- **Your goal**
Your reply must hold the lines from the one containing "Given: Click the" to the end of the entries, copied exactly, with pictures excluded.
(Data supplied Opens)
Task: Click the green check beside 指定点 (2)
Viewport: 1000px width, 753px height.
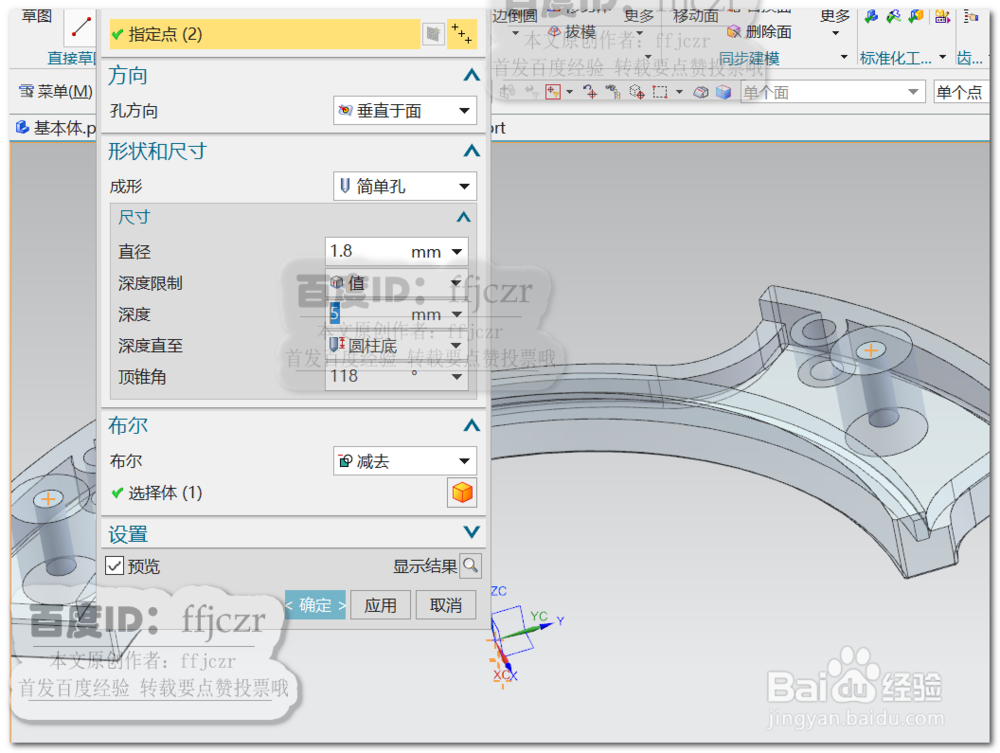Action: [119, 34]
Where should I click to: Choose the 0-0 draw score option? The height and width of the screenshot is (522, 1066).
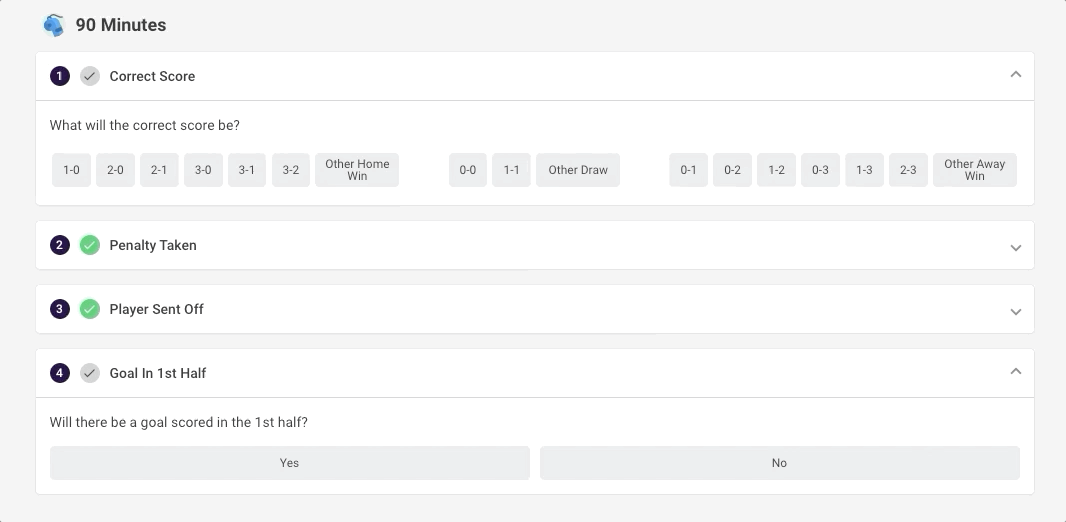tap(467, 170)
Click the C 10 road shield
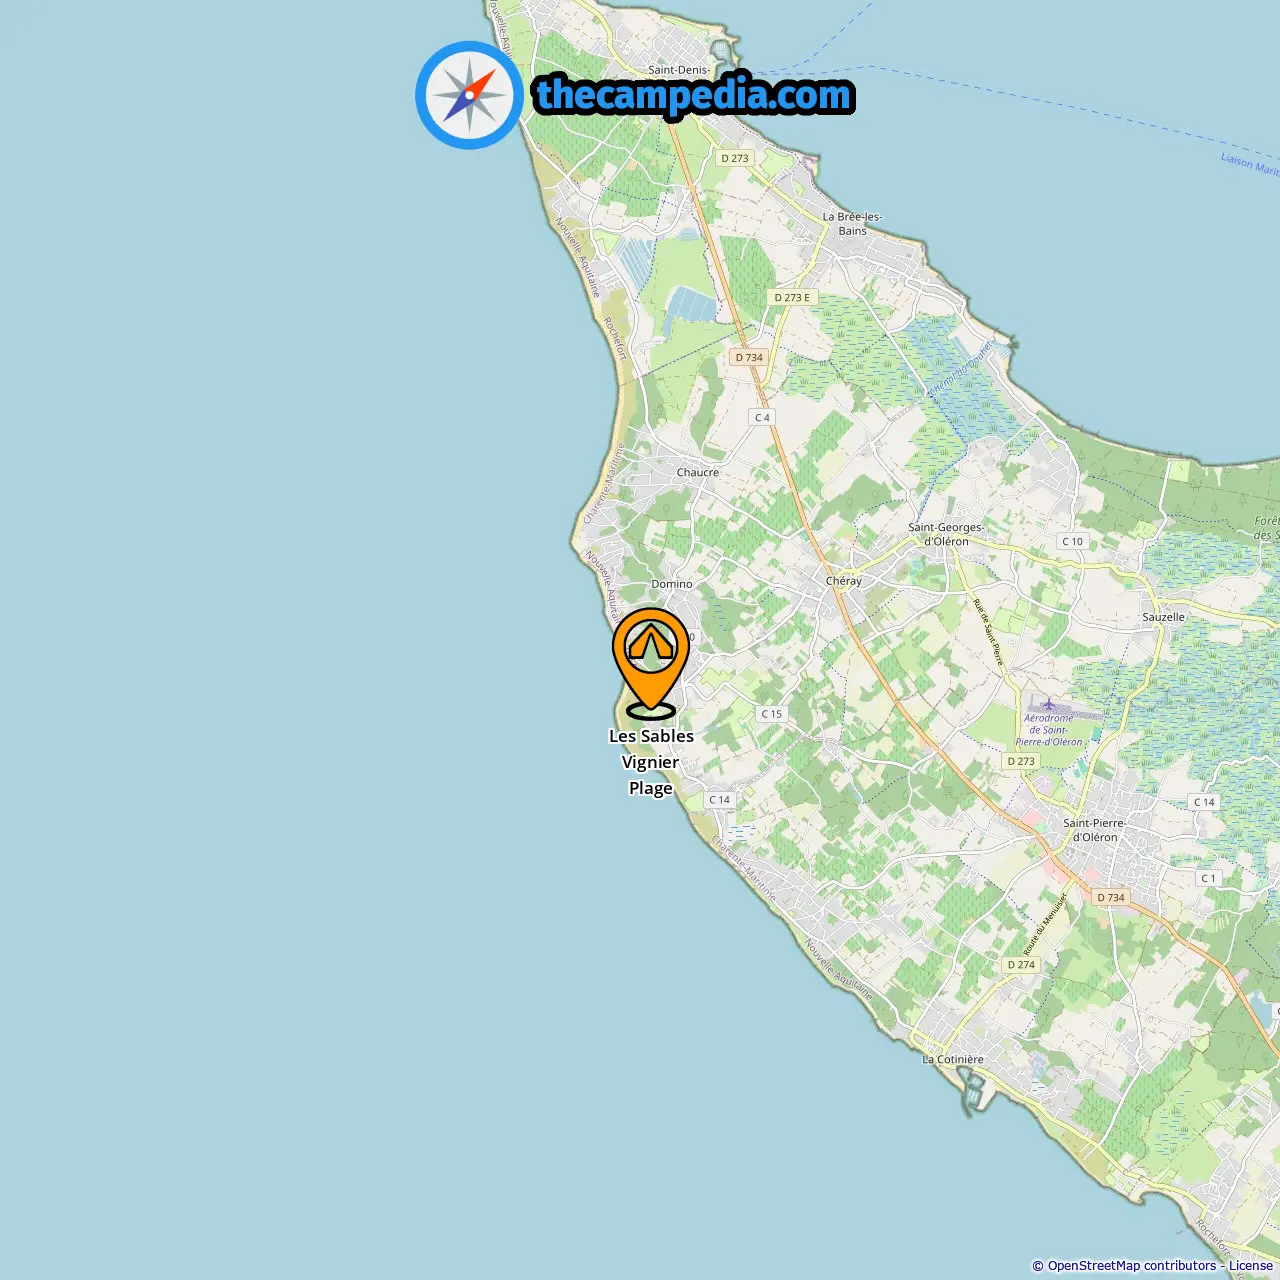 (1072, 541)
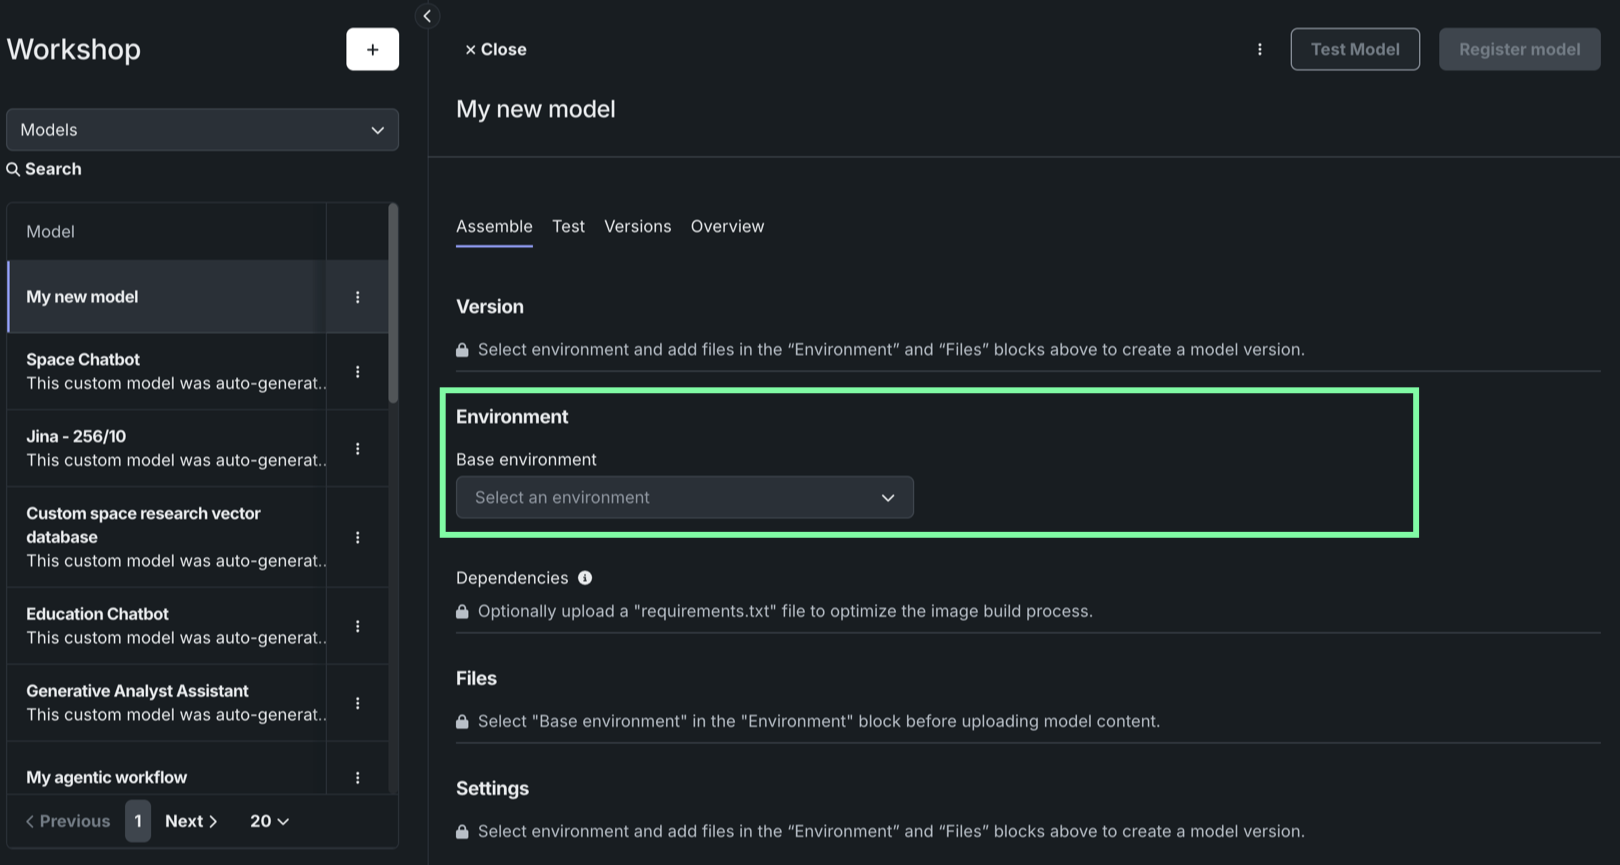Click the Test Model button
The image size is (1620, 865).
coord(1354,49)
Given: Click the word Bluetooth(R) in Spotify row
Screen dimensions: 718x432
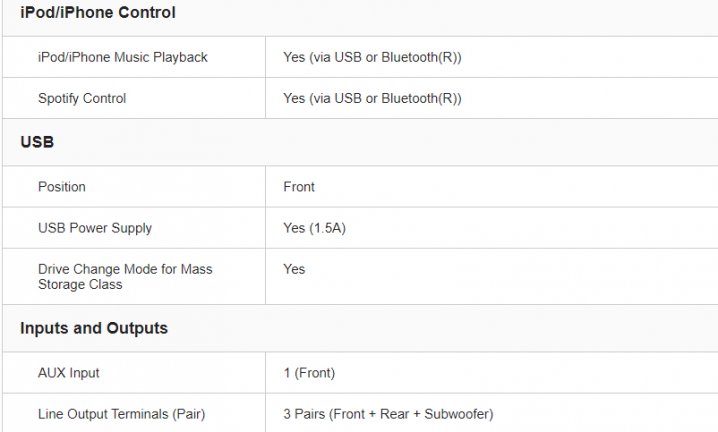Looking at the screenshot, I should tap(418, 98).
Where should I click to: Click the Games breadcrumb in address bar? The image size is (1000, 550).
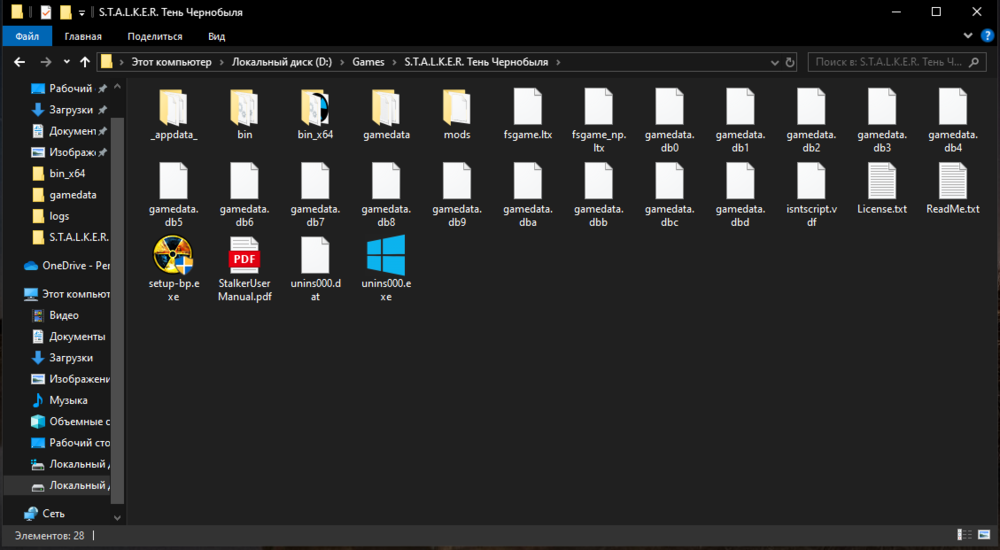368,62
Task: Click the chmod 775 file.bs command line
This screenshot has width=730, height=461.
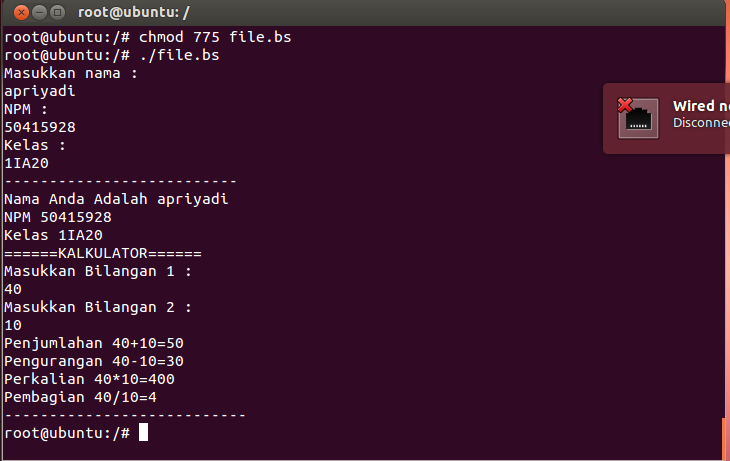Action: (x=148, y=37)
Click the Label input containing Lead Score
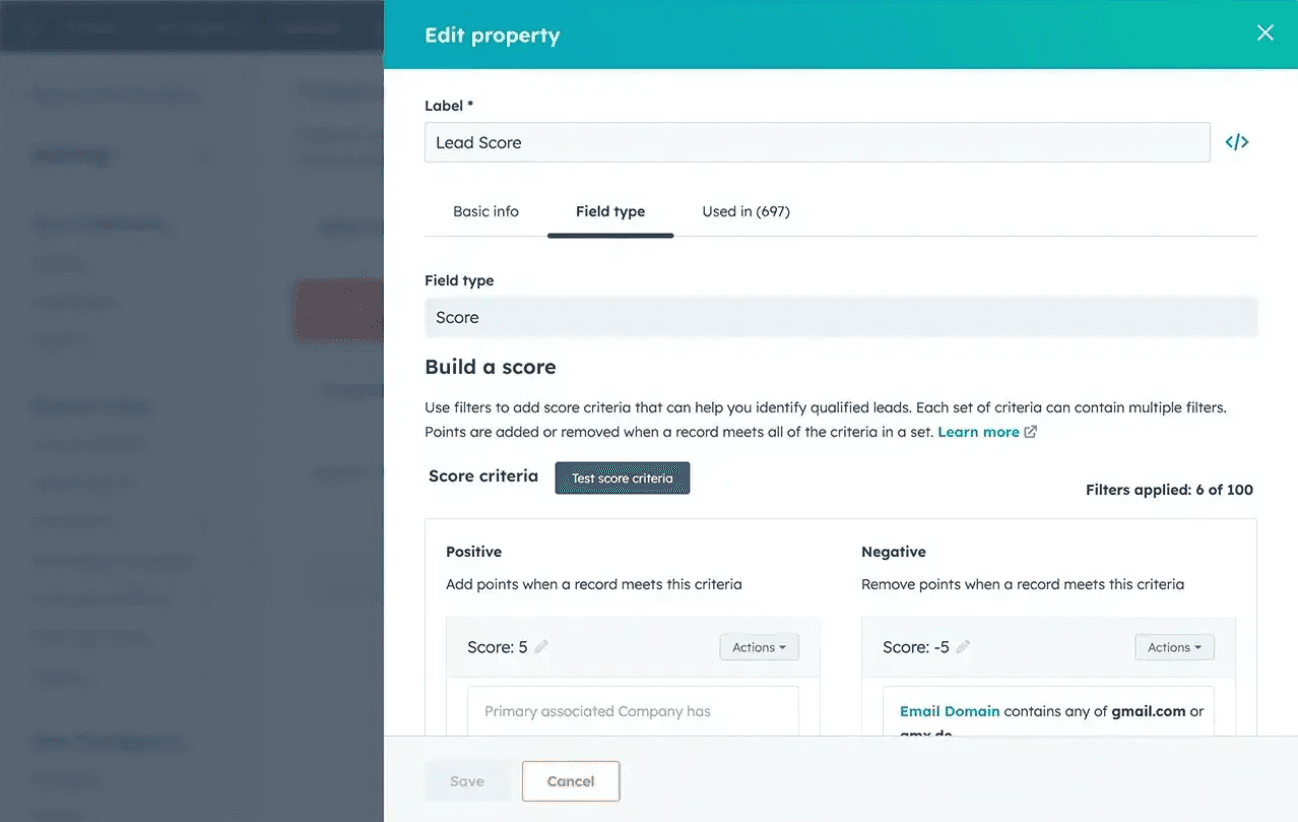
(Data supplied Closes)
- **Response**
Given: Click the word Bluetooth(R) in Spotify row
Screen dimensions: 718x432
Looking at the screenshot, I should tap(418, 98).
Where should I click to: Click the Games breadcrumb in address bar? The image size is (1000, 550).
368,62
Task: Click the chmod 775 file.bs command line
This screenshot has width=730, height=461.
Action: (x=148, y=37)
Click the Label input containing Lead Score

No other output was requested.